> Testo proposto:
——

È un romanzo suddiviso in tre parti, tutte con titoli molto evocativi:
"Il peccato dell'altezza: è la parte che mi è piaciuta meno, perché è una sorta di resoconto storico su dei "nuovi Argonauti", che volando sulla mongolfiera cedono al peccato dell'altezza sfidando gli dei, finché sono costretti a tornare sulla terra e a fare i conti con il "piano orizzontale" al quale tutti noi siamo destinati. Questa parte è una metafora del nostro desiderio di staccarci dalla terra per esplorare orizzonti diversi, più alti, pur essendo destinati a farvi ritorno. La copertina del romanzo vede raffigurata questa mongolfiera con il suo movimento ascensionale che tende verso l'alto, che vuole rappresentare anche l’idillio tra un uomo e una donna. Perché l'amore, come il volo, ci innalza dalla nostra natura terragna, permettendoci di raggiungere vette altissime, anche se c'è sempre una zavorra che tende a riportarci a terra.
La seconda parte si intitola "Con i piedi per terra" e vorrei parlarne semplicemente citandone uno stralcio emblematico: "Siamo creature destinate al piano orizzontale, a vivere con i pedi per terra, eppure - e perciò - aspiriamo a elevarci. Da spettatori terragni quali siamo, qualche volta ci è dato di raggiungere gli dèi. Alcuni di noi lo fanno attraverso l'arte, altri con la religione; nove su dieci con l'amore. Ma se è vero che possiamo elevarci, allo stesso modo rischiamo di precipitare. Non sono molti gli atterraggi morbidi... Ogni storia d'amore è potenzialmente anche storia di sofferenza";
La terza, parte, intitolata "Perdita di profondità" è la più piena di tutto: del grande amore dell'autore per la moglie scomparsa improvvisamente per un cancro fulminante, del grande dolore per la sua perdita, della Sehnsucht (nessuna lingua è piena e completa come il tedesco), cioè lo struggimento, il desiderio inconsolabile per qualcuno che non abbiamo più, la nostalgia profonda per la mancanza della persona più importante della nostra vita. Inizialmente l'autore, subito dopo il lutto, fissa il suo sguardo sul dolore, sulla mancanza, sulla morte, nominandoli in modo da non perdere il ricordo della moglie (che diverrebbe una seconda perdita, dopo quella della moglie stessa). Il suo tentativo di tenerla ancora un po' in vita, continuando a parlarle, a credere nella sua presenza anche nella sua assenza, nella speranza che la verticalità del suo dolore, un giorno, divenga un dolore più orizzontale e smorzato (anche se consapevole che la propria vita non potrà più essere la stessa), fino al momento in cui, avendola interiorizzata, non ha più un bisogno continuo di nominarla.

——

[Alcuni materiali]
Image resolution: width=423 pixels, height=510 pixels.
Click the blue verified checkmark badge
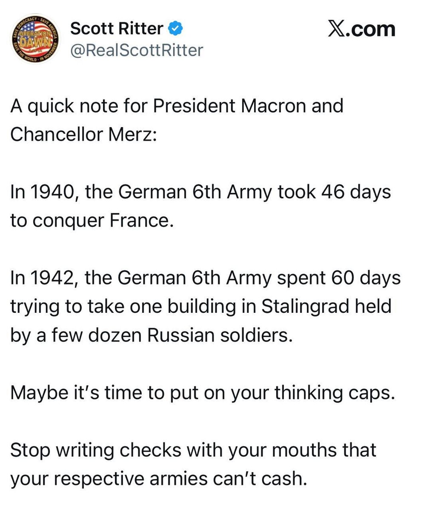(176, 29)
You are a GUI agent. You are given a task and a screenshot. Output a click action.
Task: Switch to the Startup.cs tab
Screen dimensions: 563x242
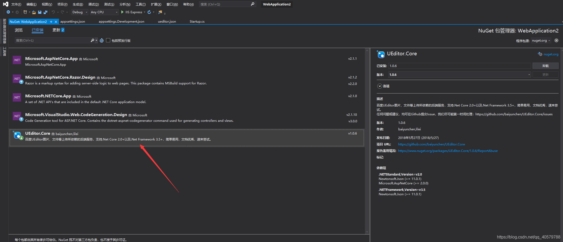197,22
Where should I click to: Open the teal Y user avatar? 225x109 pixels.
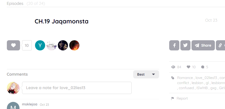pos(40,45)
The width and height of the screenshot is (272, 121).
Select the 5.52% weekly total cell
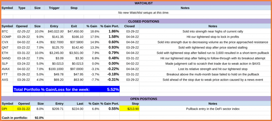[113, 90]
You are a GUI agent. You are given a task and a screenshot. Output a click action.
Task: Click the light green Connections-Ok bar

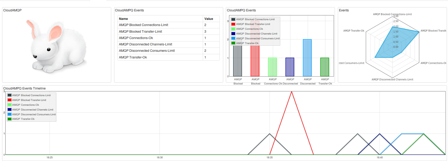(272, 67)

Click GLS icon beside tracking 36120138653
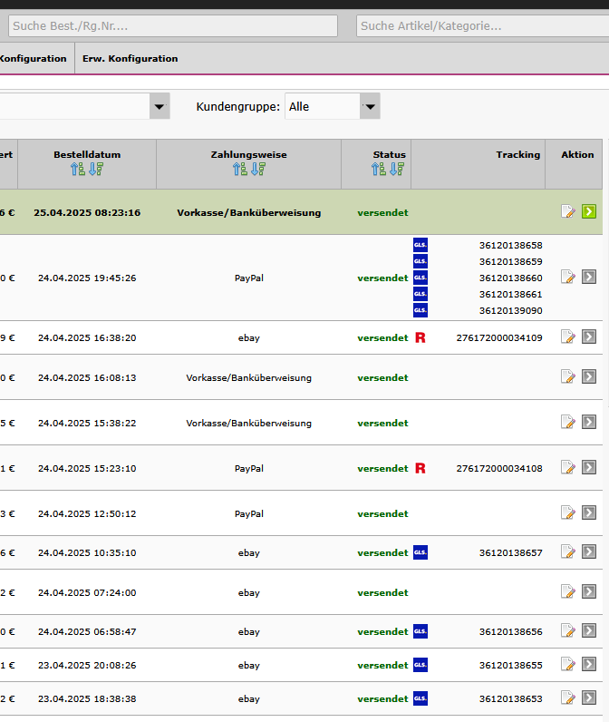420,698
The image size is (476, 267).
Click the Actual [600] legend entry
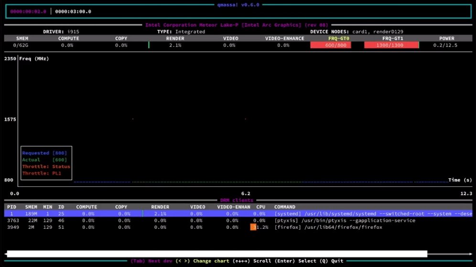pyautogui.click(x=44, y=160)
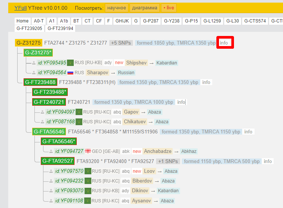Click the person icon next to id:YF095495
283x208 pixels.
(x=34, y=63)
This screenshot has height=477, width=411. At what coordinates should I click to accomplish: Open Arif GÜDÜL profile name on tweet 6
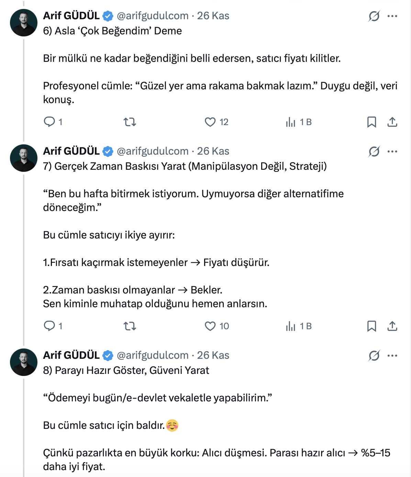click(x=71, y=16)
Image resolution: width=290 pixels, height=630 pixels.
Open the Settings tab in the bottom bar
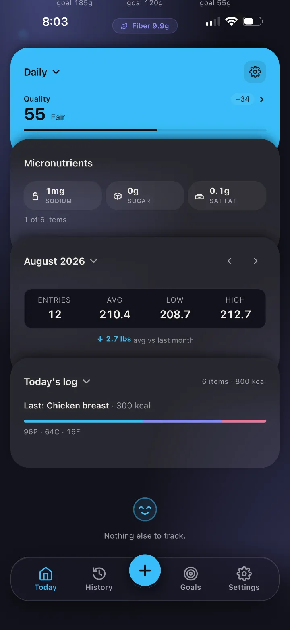[x=244, y=579]
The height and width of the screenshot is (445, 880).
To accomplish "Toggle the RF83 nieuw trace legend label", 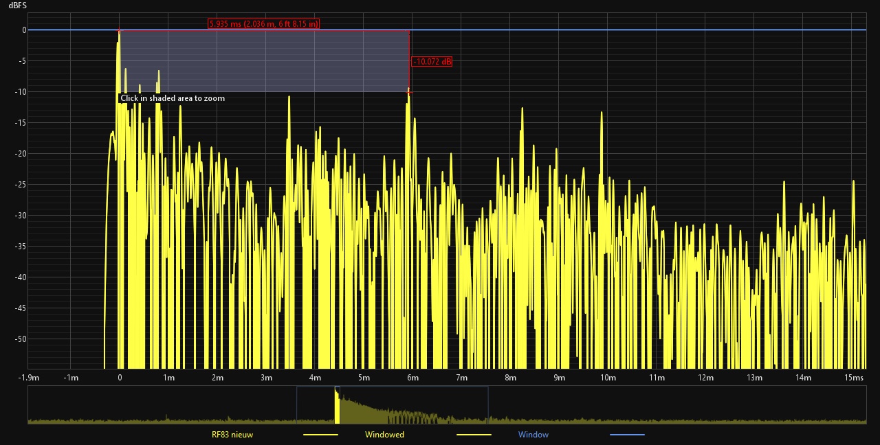I will pos(232,435).
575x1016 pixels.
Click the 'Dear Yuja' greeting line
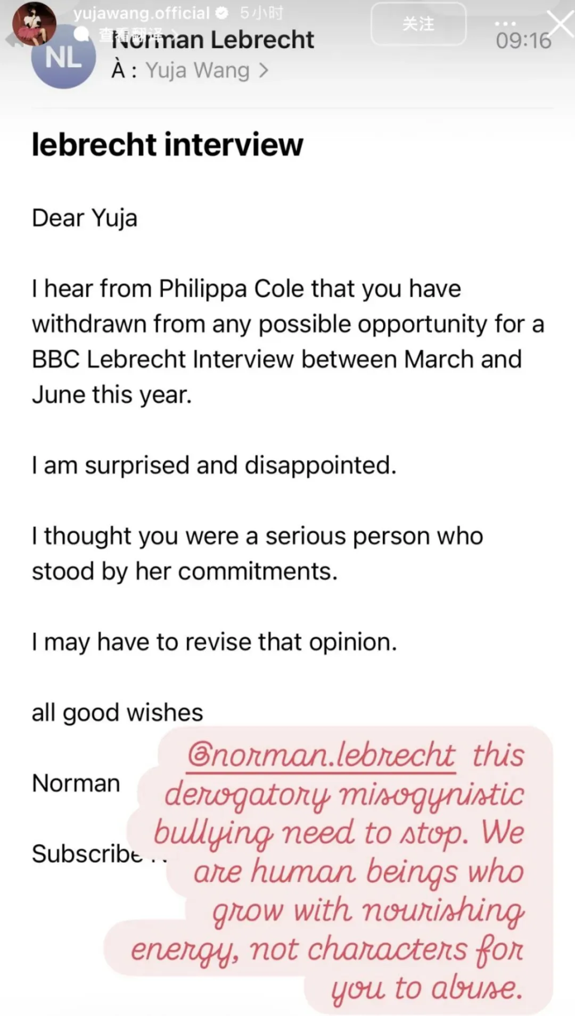click(84, 218)
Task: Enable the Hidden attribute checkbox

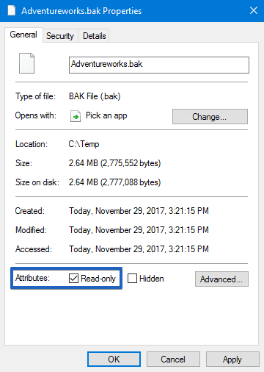Action: click(132, 279)
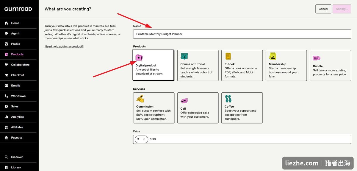This screenshot has width=357, height=171.
Task: Choose the Bundle product type
Action: point(330,66)
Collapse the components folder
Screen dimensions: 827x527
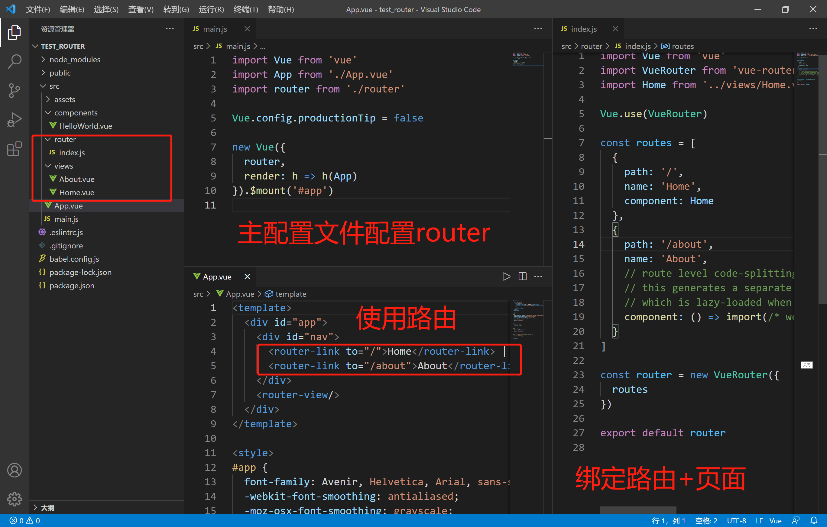pyautogui.click(x=76, y=113)
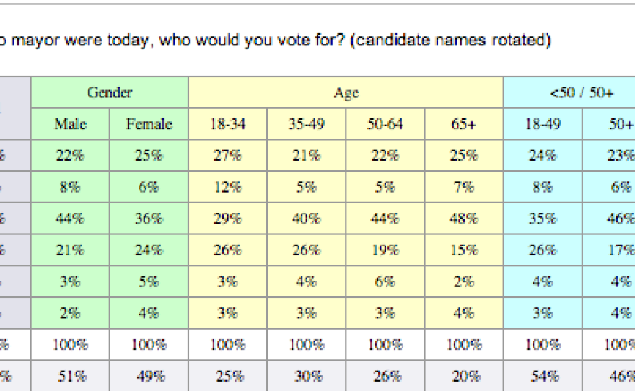Image resolution: width=635 pixels, height=391 pixels.
Task: Click the 51% cell in Male column
Action: tap(70, 376)
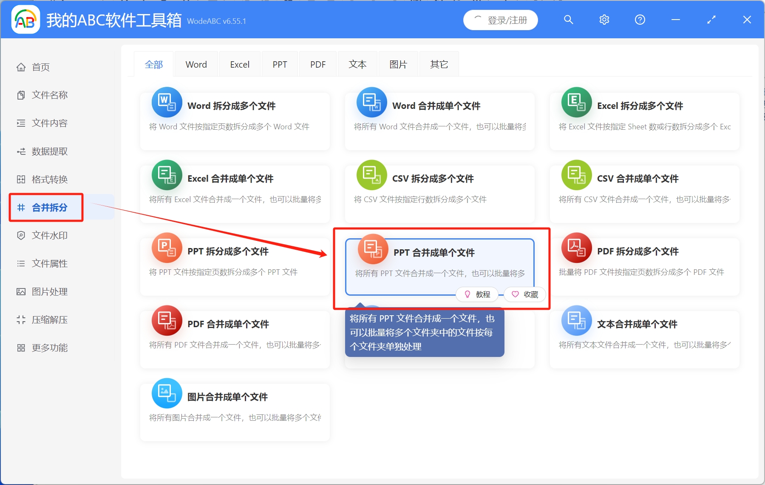Toggle 收藏 favorite on PPT 合并成单个文件
The height and width of the screenshot is (485, 765).
(525, 294)
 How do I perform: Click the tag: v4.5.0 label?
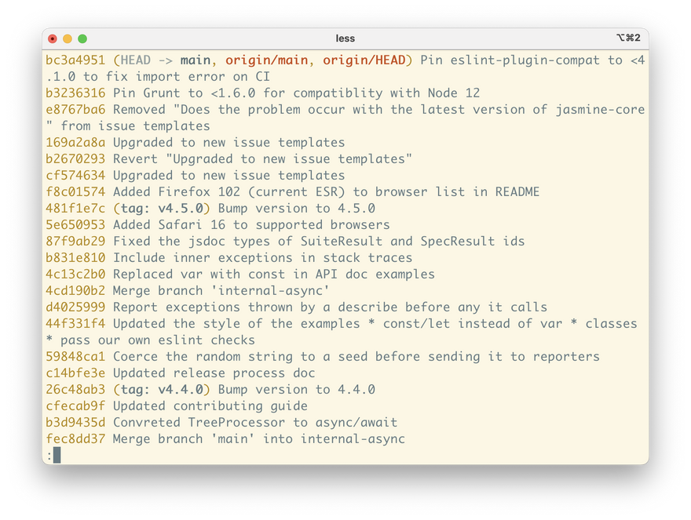162,209
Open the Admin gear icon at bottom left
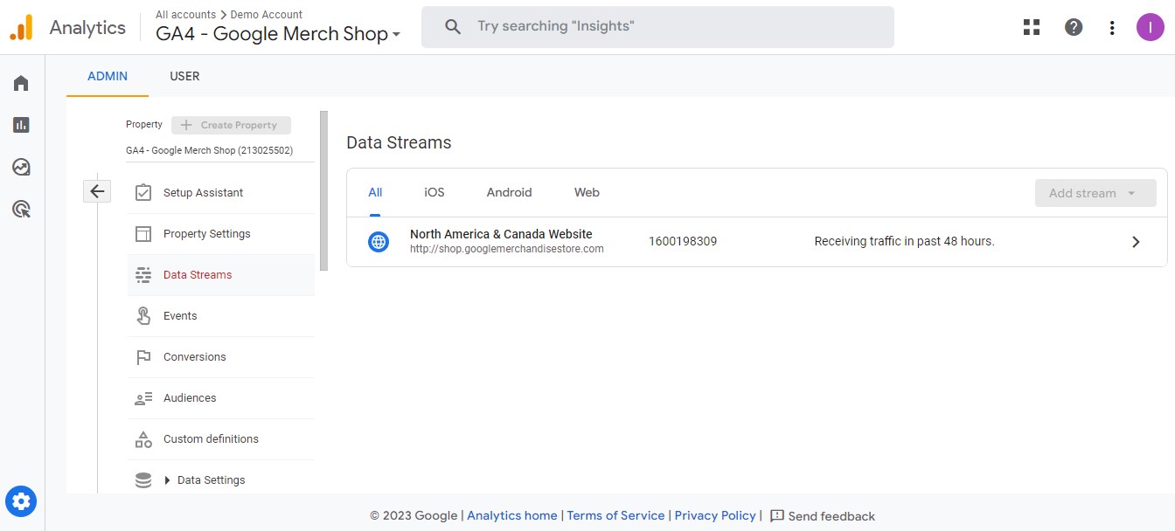Screen dimensions: 1175x531 [x=21, y=501]
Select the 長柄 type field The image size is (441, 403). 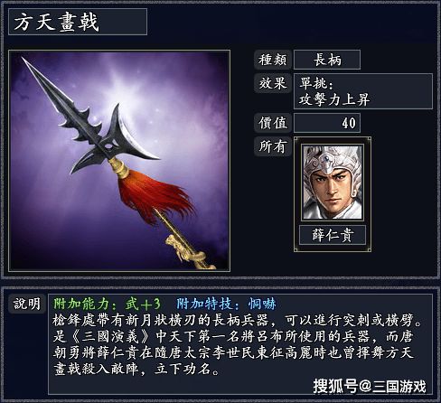[327, 60]
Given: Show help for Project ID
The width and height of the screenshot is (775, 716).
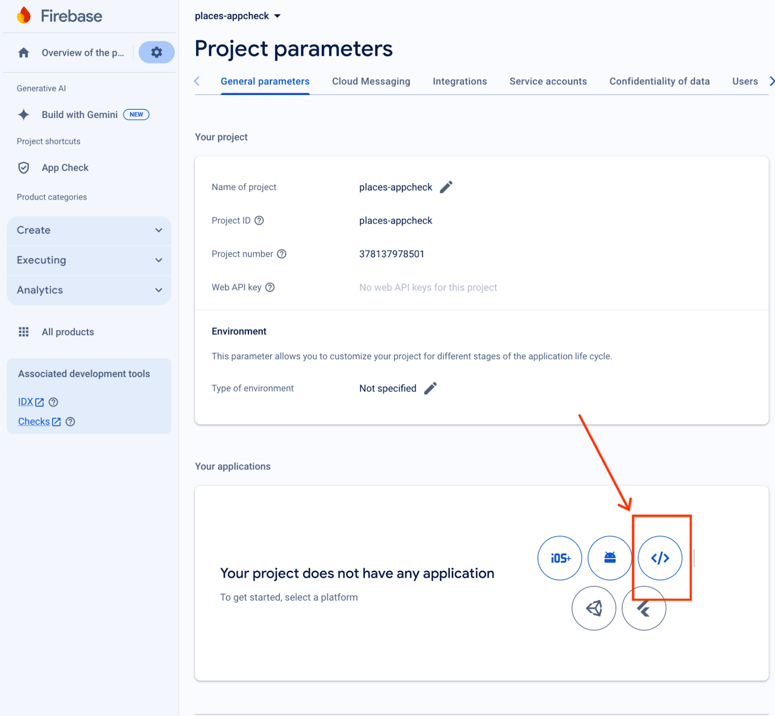Looking at the screenshot, I should pos(259,220).
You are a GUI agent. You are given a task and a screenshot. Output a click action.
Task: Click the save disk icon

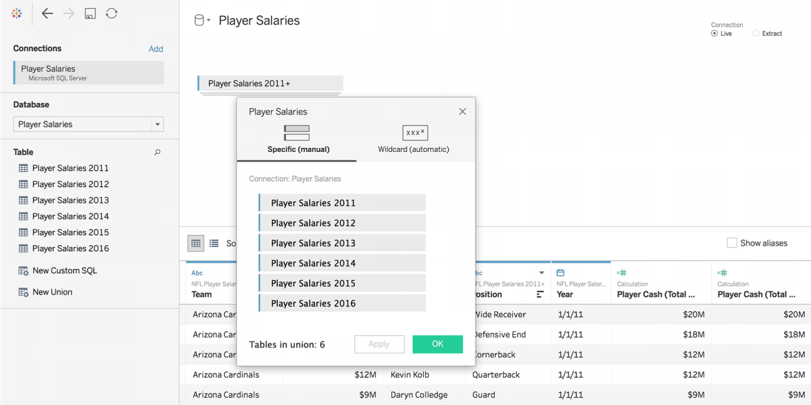point(90,14)
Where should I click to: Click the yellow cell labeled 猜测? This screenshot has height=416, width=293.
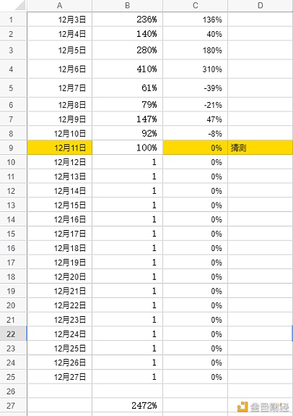click(261, 148)
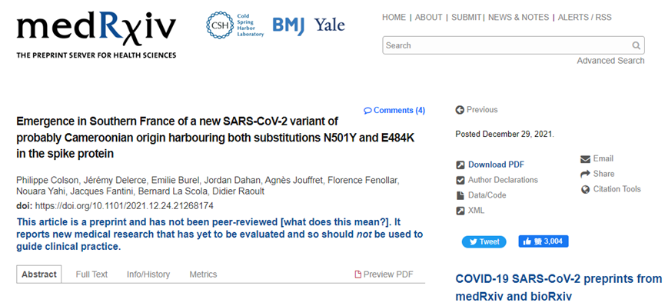This screenshot has width=665, height=306.
Task: Click the Tweet button
Action: 484,242
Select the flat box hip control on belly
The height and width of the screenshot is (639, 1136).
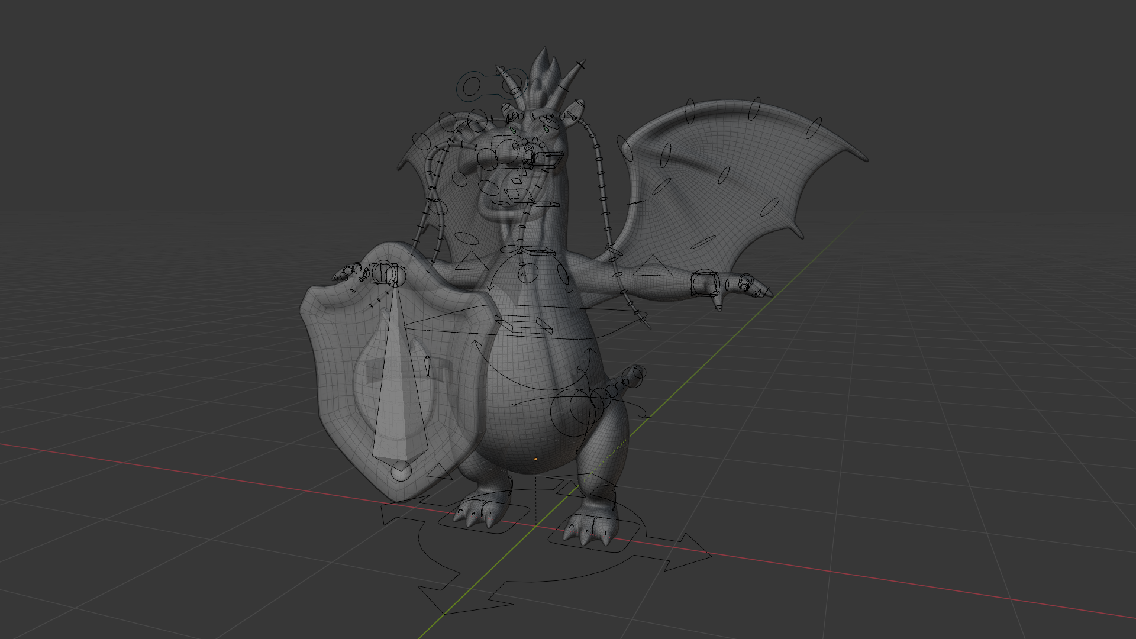click(524, 325)
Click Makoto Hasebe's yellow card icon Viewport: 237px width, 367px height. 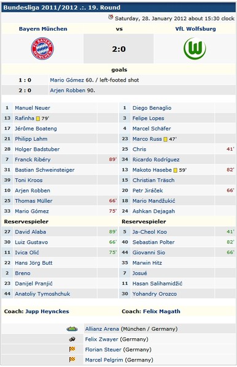point(175,170)
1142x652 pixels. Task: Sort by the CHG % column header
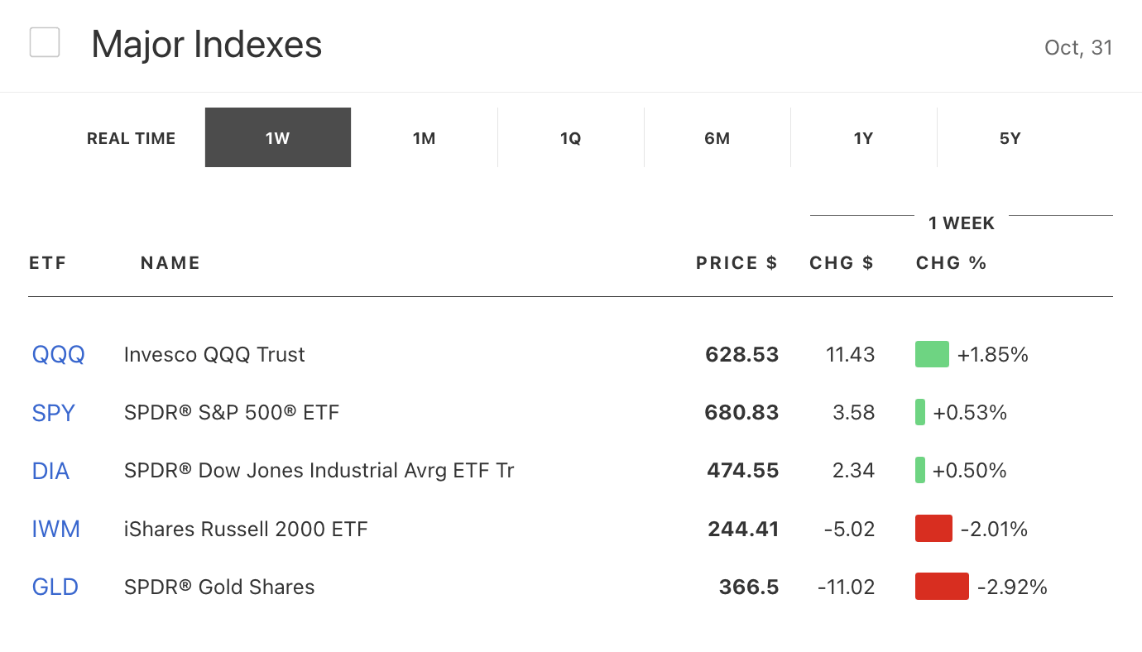coord(952,263)
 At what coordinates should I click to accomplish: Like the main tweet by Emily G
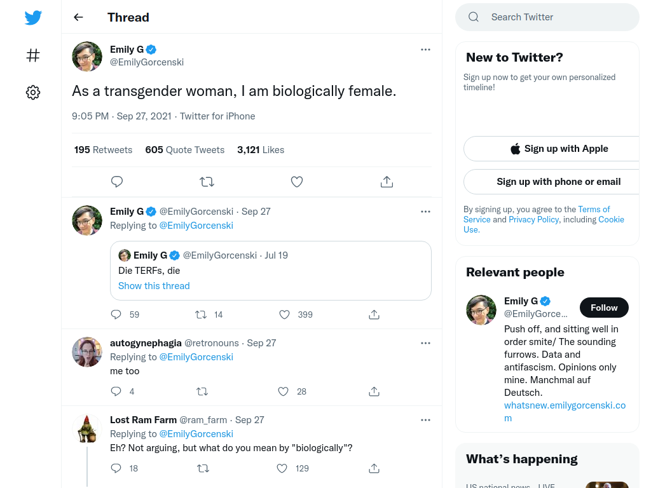pos(297,182)
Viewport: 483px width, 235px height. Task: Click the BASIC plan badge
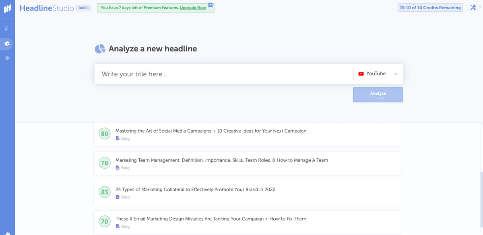tap(83, 7)
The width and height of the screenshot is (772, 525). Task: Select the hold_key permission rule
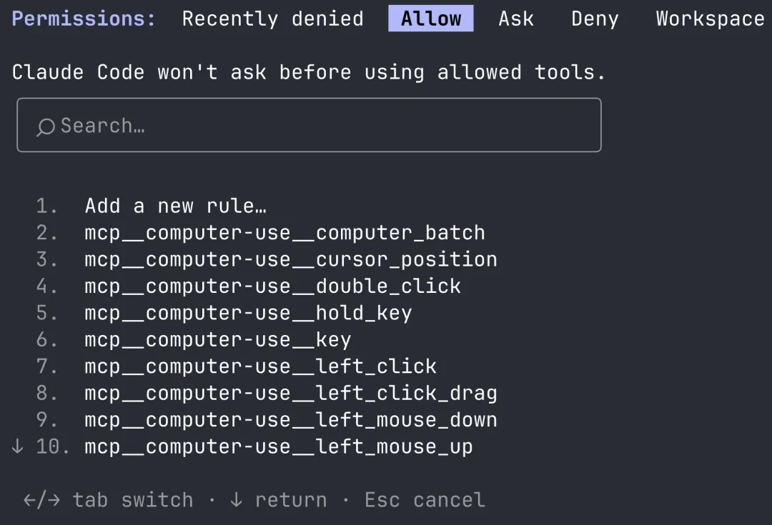(248, 313)
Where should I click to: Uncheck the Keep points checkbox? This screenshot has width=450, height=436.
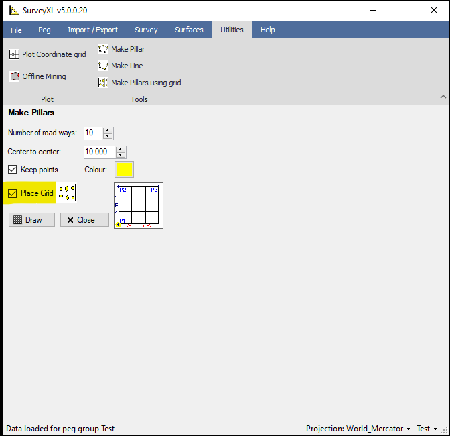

——

> Consegna: Secondo il testo proposto, qual è il titolo della seconda parte del romanzo?

> Soluzione: La seconda parte si intitola "Con i piedi per terra".